PWMU.CO – Status “kewarganegaraan” merupakan hak asasi setiap warga negara (every citizen). Sebagai seorang warga negara berhak memperoleh perlindungan hukum, akses terhadap layanan umum, dan kesempatan untuk berpartisipasi dalam proses politik. Secara teoritis, kewarganegaraan harus dapat menjamin setiap individu yang berada dalam negara tersebut untuk diperlakukan secara adil dan setara.
Tetapi realitasnya, status kewarganegaraan kerapkali lebih sebagai sarana untuk menjaga kekuasaan. Atau sebagai sarana untuk menginjak kelompok atau individu tertentu yang dianggap berbahaya oleh pemerintah. Penyalahgunaan kewarganegaraan sebagai alat politik ini adalah sebuah fenomena yang tak jarang kita temukan dalam berbagai negara, termasuk di Indonesia.

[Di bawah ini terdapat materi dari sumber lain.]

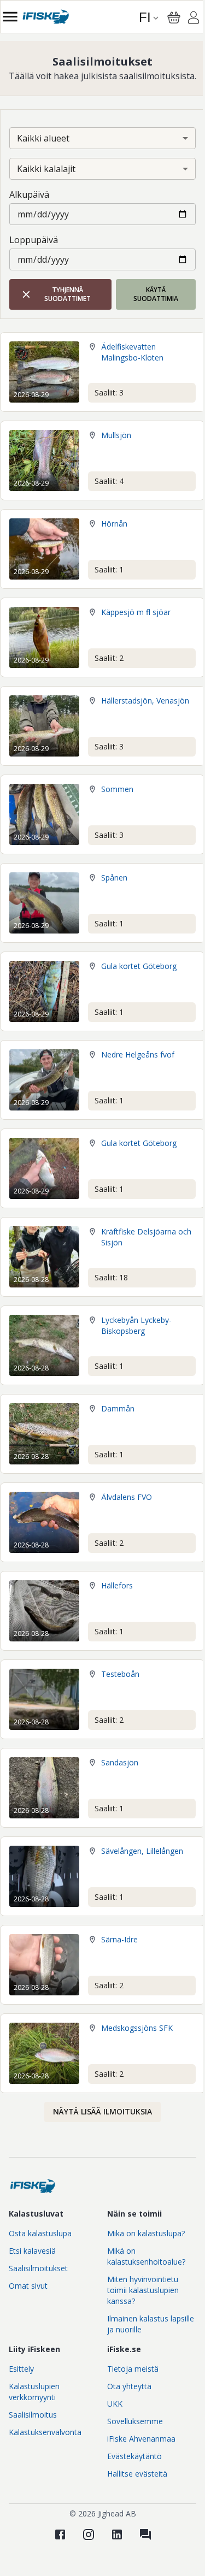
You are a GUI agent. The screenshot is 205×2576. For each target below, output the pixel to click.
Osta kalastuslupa (40, 2233)
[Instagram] (88, 2534)
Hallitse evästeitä (137, 2473)
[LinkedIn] (117, 2534)
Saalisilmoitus (33, 2414)
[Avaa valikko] (10, 16)
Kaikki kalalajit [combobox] (46, 169)
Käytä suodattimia (155, 294)
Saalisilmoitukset (38, 2268)
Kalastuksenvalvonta (45, 2432)
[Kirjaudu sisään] (193, 19)
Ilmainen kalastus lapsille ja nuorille (150, 2324)
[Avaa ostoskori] (173, 17)
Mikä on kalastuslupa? (146, 2233)
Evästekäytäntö (134, 2456)
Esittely (21, 2369)
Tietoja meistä (133, 2369)
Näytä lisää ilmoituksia (102, 2111)
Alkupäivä (29, 194)
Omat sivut (28, 2285)
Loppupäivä (33, 240)
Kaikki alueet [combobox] (43, 138)
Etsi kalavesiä (32, 2251)
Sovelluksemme (135, 2421)
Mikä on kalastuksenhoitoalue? (146, 2256)
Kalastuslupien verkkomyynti (34, 2391)
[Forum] (145, 2534)
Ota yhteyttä (129, 2386)
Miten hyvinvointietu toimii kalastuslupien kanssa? (143, 2290)
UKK (114, 2403)
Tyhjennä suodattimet (67, 294)
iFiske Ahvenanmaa (141, 2438)
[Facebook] (60, 2534)
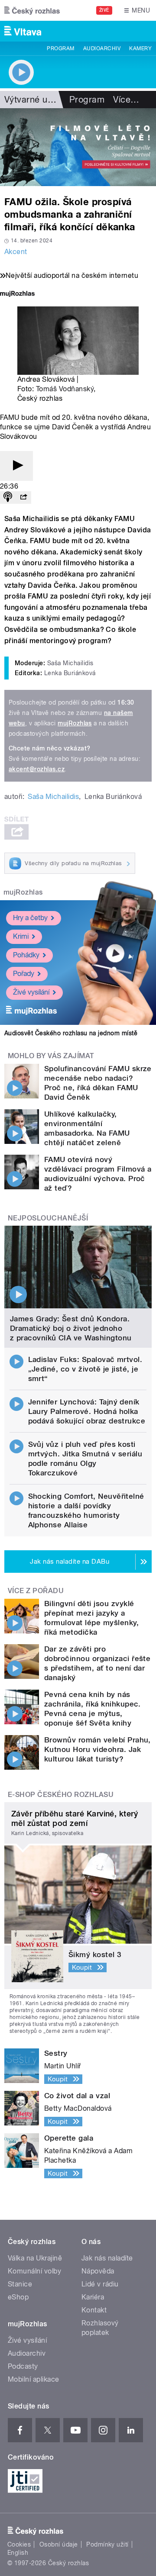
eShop (18, 2297)
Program (60, 48)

Pencabutan hak kewarganegaraan seseorang tanpa proses hukum yang transparan adalah salah satu jenis manipulasi status kewarganegaraan yang mungkin akan menghasilkan ketidakadilan. Dalam sejarah Indonesia, pencabutan hak kewarganegaraan terhadap orang-orang yang memiliki pandangan politik berseberangan dengan pemerintah pernah terjadi dalam masa pemerintahan otoriter.
Pada era Orde Baru, sejumlah orang yang dituding berideologi komunis, atau terlibat dalam pergerakan yang dianggap subversif terhadap negara. Sebagai konsekuensinya, mereka kemudian kehilangan status kewarganegaraannya.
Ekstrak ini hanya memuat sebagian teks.